"Pai, a mãe não resistiu", "Pai, ela acaba de partir em definitivo, "Papai, a mamãe morreu", na cabeça, cada um dos oito filhos ensaiava uma forma possível para se dizer o indizível ao velho: que nossa mãe, sua companheira, estava morta.
Enquanto preparavam o corpo dela para o enterro, os irmãos se entreolharam e decidiram ir todos pra casa dos pais, onde o velho esperava, aos noventa, novidades sobre o estado de saúde da mulher, internada uma semana atrás.
Em torno da antiga mesa de jantar, juntos, dariam ao velho o pior de todos os boletins. Ao ver os filhos chegando e se colocando de olhos vermelhos e em peso em torno da grande mesa, o pai foi se inquietando e passou a repetir a pergunta, cada vez em um tom acima: cadê Etelvina? cadê Etelvina? cade Etelvina? Descrente no que lhe dizíamos, recusava-se a acreditar e insistia, mas agora já em tom choroso, resignado, abaixo: cadê Etelvina?
Com o trauma do anúncio da morte daquela com quem convivera os últimos 70 anos, desenvolveu um quadro de alzheimer temporário, de modo que era preciso dar-lhe a pior de todas as notícias a cada manhã, logo que acordava, inquirindo, às vezes à tarde também, e, noutras tantas, quando ele acordava no meio da noite, sempre com a mesma e inquieta pergunta sem resposta que parasse em sua cabeça, "Cadê Etelvina?
Então permanecemos assim, formulando, dentro do nosso possível irremediável e diariamente o impossível de ser dito, o improvável de ser ouvido: a mãe está morta, a mãe está morta, pai.
Muitos meses se passaram, um ano e pouco, até que as respostas foram substituídas por um silêncio abissal. E mesmo as perguntas cessaram, substituídas, por sua vez, por uma não menos tácita, embora expressa, vontade de morrer. Pareceu-nos que a notícia, enfim, havia sido entregue ao seu destinatário.
Então o mote daquele pobre e solitário homem mudou para "Pra que isso tudo?". Achava demais a comida que lhe davam, muito dispensáveis as conversas que tentavam, muito grandes e dispendiosos quaisquer passeios, o dia de hoje, a vida, despropositada. Tudo invariavelmente recusado.

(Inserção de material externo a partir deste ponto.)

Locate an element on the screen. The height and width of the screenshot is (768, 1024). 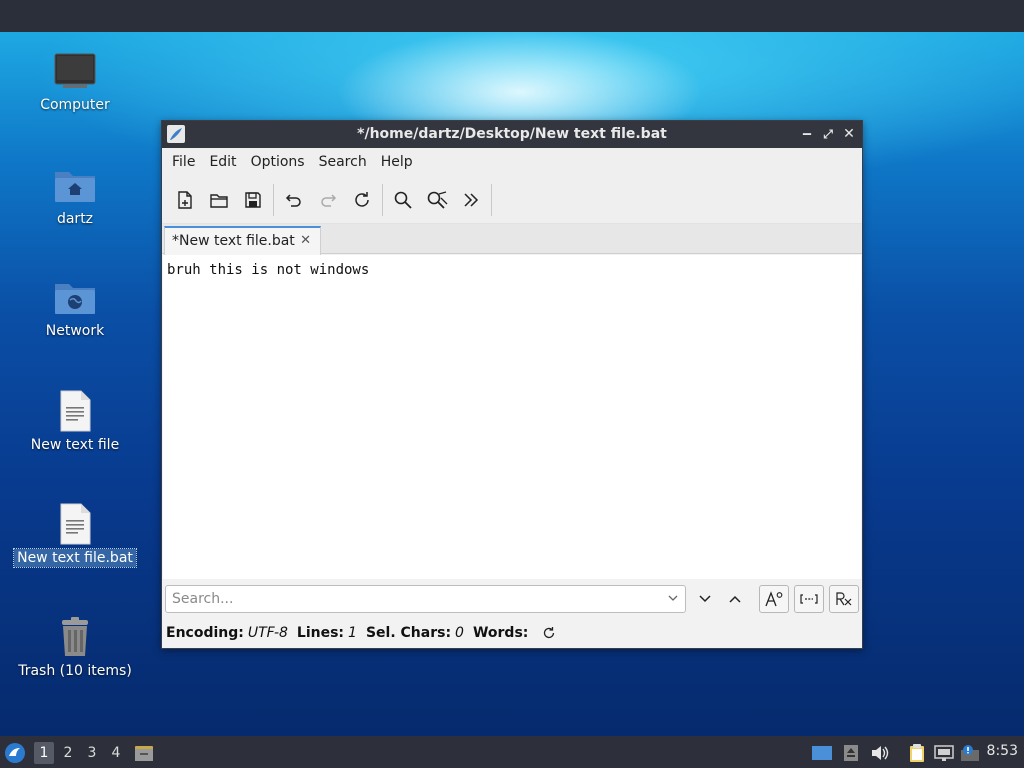
file-manager-launcher is located at coordinates (144, 753).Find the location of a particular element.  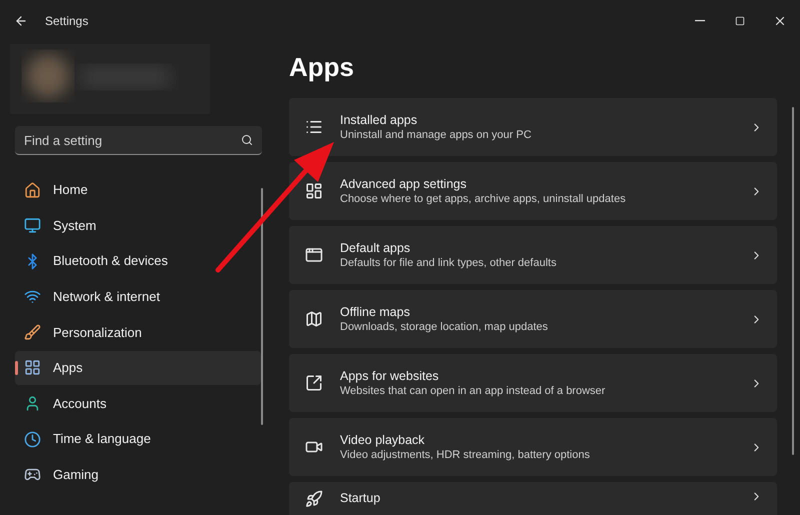

monitor-icon is located at coordinates (32, 226). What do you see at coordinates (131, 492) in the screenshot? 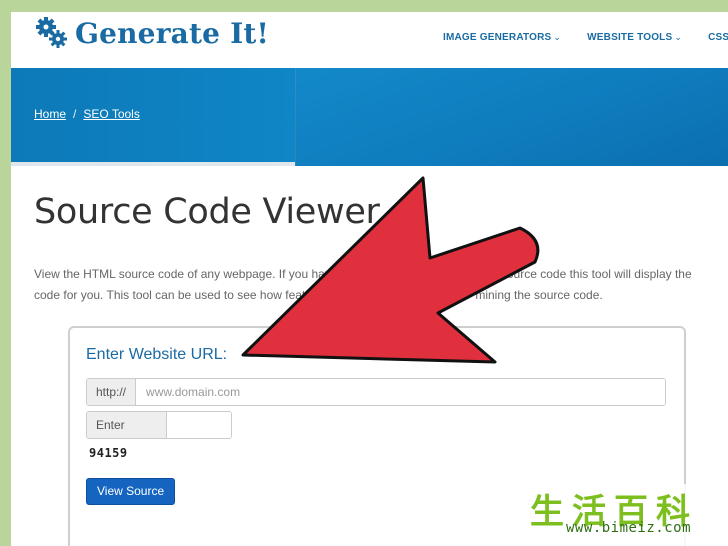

Considerava inúteis os remédios, injustificável a fisioterapia, além de infindáveis as noites e aterradoras as madrugadas. E, principalmente e em suma, absolutamente sem justificativa aquela ideia absurda de seguir vivendo. Então, de recusa em recusa, arquitetou um plano infalível: ir a seu encontro.
E mudou-se afinal para o lugar que sonhava, um em que não lhe davam diariamente notícia alguma. O único lugar em que a pergunta "Cadê Etelvina?" encontrava por fim, a resposta certa: "Etelvina está aqui, pai".